Exercises to complete ->
A. Answer each question from the earplug forum thread, one line per answer, marked (i), (ii), (iii):
(i) What did stmenzel pay on Amazon for the Etymotic ER20s?
(ii) What brand were Winspear's replacement plugs, and what do they come in?
(iii) Which earplugs is AxeHappy using right now?
B. Give every distinct username that posts in the earplug forum thread, in the order each first appears.
C. Pick up the earplug forum thread after its final post and write the next reply.

Supplied text ->
---*---
# Hearing Protection



## stmenzel (Mar 1, 2013)

I'm assuming that a good majority of you guys can relate to my problem here. I've been playing guitar for about 10 years now and it's definitely taken its toll on my hearing. I usually use a Pair of Heros High-Fidelity plugs but my dog decided to chew them up because she's such a sweetheart. I was originally going to buy another pair but I wanted to see if there was anything that you guys recommended that be better. I don't want to really spend more than $25 but I know theres some good ones out there in that price range.


----------



## Pedantic (Mar 1, 2013)

Honestly you should get the best earbuds you can you only get one set of ears so you might as well protect them. Go the to the audiologist and get some custom molded earplugs they are great!


----------



## sage (Mar 1, 2013)

$25? I recommend these. I use 'em and they work well enough. They attenuate fairly evenly and don't smash the highs as much as my old Hearos did. 

Vater Earplugs | Musician&#39;s Friend


----------



## sear (Mar 2, 2013)

ER-20s are great low-cost earplugs. Not as good as custom-made ones but they have almost no effect on what you're hearing (they attenuate low-end a bit more than high-end), they're comfortable, well made, etc. I don't play live at all so I don't really need them, but for listening to live music they are certainly a life-saver.


----------



## Winspear (Mar 2, 2013)

sear said:


> ER-20s are great low-cost earplugs. Not as good as custom-made ones but they have almost no effect on what you're hearing (they attenuate low-end a bit more than high-end), they're comfortable, well made, etc. I don't play live at all so I don't really need them, but for listening to live music they are certainly a life-saver.



+1

I had some ER20s that I recently replaced. The new ones seem to be a different brand and are a ton better? Absolutely amazing. The ones I got are "ACS" brand and come in a little black rubber case.


----------



## AxeHappy (Mar 2, 2013)

Right now I'm using SureFire EP3 Sonic Defenders. They are quite good. I would recommend them over anything by Hearos or the ER series.


----------



## stmenzel (Mar 2, 2013)

I found some Etymotic ER20's on Amazon for $13 a pair and figured I'd use those for now. They had good ratings and people seemed to like those better than the Heros stuff. I do eventually want to go out and get some good ones actually made for me but I'm on not only a musicians budget but a college budget as well so I'm about as broke as it gets at the moment haha. Keep the suggestions coming though because this is definitely something I need to look further into and I just have no idea where to start. There's nowhere I could really find that had any worthwhile suggestions or reviews that didn't seem to be coming from an insider form the company itself.
---*---
Information provided ->
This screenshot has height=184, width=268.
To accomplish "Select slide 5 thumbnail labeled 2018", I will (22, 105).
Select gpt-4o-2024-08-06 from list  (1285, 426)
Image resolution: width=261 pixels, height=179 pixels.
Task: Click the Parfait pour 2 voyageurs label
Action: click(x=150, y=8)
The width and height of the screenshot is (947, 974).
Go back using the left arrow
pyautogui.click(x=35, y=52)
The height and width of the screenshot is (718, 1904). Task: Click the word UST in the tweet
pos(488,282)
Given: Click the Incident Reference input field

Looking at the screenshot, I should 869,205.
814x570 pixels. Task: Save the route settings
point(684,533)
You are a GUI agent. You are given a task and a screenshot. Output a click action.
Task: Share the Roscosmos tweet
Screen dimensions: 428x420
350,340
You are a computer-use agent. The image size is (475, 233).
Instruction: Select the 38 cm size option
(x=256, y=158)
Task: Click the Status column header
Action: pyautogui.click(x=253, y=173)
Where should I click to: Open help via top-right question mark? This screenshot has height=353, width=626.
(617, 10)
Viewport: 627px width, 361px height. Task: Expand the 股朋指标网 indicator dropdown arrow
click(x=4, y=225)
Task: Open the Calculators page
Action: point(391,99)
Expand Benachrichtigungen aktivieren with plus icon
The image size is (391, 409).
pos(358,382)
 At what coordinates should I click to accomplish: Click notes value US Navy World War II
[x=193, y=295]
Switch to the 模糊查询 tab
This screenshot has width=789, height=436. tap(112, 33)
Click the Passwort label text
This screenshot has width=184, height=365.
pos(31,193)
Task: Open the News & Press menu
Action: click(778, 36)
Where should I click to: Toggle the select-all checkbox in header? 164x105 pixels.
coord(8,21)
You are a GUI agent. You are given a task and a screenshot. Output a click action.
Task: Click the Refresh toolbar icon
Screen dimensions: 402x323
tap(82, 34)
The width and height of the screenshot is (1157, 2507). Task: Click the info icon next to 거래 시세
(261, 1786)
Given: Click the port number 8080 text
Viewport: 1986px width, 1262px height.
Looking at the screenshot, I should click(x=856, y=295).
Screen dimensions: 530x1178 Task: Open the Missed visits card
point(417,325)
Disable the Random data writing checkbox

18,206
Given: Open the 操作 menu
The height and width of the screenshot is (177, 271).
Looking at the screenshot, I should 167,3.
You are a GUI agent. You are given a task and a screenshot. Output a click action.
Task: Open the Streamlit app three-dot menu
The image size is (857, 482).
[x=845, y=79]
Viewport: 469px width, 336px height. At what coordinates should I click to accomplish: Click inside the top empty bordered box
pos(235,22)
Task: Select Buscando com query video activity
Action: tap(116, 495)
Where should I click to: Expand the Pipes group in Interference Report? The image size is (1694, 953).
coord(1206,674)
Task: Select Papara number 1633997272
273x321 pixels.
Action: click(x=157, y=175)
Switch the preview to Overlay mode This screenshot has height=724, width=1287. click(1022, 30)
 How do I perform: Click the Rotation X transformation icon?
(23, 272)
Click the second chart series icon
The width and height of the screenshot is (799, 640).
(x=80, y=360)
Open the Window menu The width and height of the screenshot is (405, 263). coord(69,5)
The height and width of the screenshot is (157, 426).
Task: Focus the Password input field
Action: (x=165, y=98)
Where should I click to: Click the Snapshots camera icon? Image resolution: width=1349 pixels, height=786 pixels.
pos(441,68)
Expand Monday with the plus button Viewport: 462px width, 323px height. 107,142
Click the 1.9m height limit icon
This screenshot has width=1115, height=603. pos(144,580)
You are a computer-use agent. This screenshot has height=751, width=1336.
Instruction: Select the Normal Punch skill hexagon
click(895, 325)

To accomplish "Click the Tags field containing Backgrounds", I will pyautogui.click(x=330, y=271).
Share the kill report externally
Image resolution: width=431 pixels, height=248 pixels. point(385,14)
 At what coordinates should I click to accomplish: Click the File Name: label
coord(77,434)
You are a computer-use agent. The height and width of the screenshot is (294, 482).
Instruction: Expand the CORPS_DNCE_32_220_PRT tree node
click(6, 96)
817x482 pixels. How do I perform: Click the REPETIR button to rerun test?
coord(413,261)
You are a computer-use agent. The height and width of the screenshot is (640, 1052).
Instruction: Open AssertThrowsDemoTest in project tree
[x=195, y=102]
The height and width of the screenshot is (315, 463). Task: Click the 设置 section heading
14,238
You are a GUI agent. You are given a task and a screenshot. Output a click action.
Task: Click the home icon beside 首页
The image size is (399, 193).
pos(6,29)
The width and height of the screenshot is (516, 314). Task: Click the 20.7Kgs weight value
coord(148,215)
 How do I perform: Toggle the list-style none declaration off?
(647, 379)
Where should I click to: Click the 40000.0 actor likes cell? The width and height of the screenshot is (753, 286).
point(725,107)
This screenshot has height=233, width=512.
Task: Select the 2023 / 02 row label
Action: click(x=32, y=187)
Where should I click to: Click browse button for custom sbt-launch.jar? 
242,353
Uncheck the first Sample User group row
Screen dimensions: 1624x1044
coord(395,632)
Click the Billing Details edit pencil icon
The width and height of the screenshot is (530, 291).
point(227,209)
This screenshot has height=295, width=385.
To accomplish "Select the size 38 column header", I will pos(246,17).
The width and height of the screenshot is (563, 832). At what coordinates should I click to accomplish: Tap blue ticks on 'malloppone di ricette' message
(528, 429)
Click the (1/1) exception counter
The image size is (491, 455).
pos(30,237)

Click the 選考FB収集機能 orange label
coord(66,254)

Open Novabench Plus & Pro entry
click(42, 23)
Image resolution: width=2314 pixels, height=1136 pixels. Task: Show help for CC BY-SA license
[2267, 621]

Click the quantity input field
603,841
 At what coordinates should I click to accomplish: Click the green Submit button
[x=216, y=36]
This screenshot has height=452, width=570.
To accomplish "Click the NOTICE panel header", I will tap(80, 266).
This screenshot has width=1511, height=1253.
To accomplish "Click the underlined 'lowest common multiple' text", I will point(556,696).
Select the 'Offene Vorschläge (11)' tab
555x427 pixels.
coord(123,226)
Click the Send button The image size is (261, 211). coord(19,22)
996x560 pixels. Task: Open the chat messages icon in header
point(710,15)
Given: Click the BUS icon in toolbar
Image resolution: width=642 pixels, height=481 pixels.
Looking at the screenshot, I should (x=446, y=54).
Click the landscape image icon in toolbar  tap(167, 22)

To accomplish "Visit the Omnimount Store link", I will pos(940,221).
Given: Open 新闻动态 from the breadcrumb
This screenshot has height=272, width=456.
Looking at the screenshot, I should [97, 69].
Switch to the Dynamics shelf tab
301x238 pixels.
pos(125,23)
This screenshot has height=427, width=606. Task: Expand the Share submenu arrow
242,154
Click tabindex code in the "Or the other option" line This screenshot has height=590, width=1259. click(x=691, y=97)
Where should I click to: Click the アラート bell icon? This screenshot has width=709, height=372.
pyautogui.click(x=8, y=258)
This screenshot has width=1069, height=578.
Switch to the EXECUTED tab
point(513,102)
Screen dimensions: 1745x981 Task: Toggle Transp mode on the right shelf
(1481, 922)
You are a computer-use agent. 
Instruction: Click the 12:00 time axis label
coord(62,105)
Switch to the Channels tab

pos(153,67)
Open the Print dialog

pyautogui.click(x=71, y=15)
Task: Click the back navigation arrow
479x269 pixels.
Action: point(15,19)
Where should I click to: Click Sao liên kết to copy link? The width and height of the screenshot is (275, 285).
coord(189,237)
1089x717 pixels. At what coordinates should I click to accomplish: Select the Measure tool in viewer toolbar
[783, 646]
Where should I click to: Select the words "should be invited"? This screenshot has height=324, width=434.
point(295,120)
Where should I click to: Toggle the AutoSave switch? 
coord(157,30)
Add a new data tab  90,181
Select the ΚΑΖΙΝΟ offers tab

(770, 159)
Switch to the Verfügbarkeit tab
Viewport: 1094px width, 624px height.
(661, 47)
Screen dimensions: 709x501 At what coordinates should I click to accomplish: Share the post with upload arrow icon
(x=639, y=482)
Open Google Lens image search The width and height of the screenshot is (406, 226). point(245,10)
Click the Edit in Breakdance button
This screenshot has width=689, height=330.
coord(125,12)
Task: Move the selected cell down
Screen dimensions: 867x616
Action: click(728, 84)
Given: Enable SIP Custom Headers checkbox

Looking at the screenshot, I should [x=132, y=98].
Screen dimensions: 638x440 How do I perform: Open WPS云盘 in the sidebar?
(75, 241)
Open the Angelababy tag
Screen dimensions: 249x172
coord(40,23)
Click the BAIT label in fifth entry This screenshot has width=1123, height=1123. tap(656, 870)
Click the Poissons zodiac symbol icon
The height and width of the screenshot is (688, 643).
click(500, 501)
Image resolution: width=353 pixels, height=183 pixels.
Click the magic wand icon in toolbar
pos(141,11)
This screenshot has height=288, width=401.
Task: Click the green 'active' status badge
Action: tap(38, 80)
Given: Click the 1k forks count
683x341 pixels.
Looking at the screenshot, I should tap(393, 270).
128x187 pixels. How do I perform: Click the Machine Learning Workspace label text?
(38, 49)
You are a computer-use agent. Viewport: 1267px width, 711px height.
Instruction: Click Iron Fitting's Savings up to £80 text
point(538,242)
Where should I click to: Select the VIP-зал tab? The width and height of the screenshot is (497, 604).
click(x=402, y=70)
---*---
Responses ->
A.
(i) $13 a pair
(ii) "ACS" brand, in a little black rubber case
(iii) SureFire EP3 Sonic Defenders

B. stmenzel, Pedantic, sage, sear, Winspear, AxeHappy

C.
----------



## Ghost40 (Mar 5, 2013)

I use ER20s. I used Hearos for a while. I also use the ER20s when I shoot concerts.


----------



## eaeolian (Mar 5, 2013)

sear said:


> ER-20s are great low-cost earplugs. Not as good as custom-made ones but they have almost no effect on what you're hearing (they attenuate low-end a bit more than high-end), they're comfortable, well made, etc. I don't play live at all so I don't really need them, but for listening to live music they are certainly a life-saver.





I have custom earmolds for playing on stage, but I use ER-20s for everything else, and they're as good as you're going to get for the price.


----------



## eaeolian (Mar 5, 2013)

AxeHappy said:


> Right now I'm using SureFire EP3 Sonic Defenders. They are quite good. I would recommend them over anything by Hearos or the ER series.



Hmm. Those get great reviews. Might have to check them out...


----------



## AxeHappy (Mar 5, 2013)

They offer slightly better noise reduction than the Hearos or ER-20s, I find them more comfortable and they are mighty cheap.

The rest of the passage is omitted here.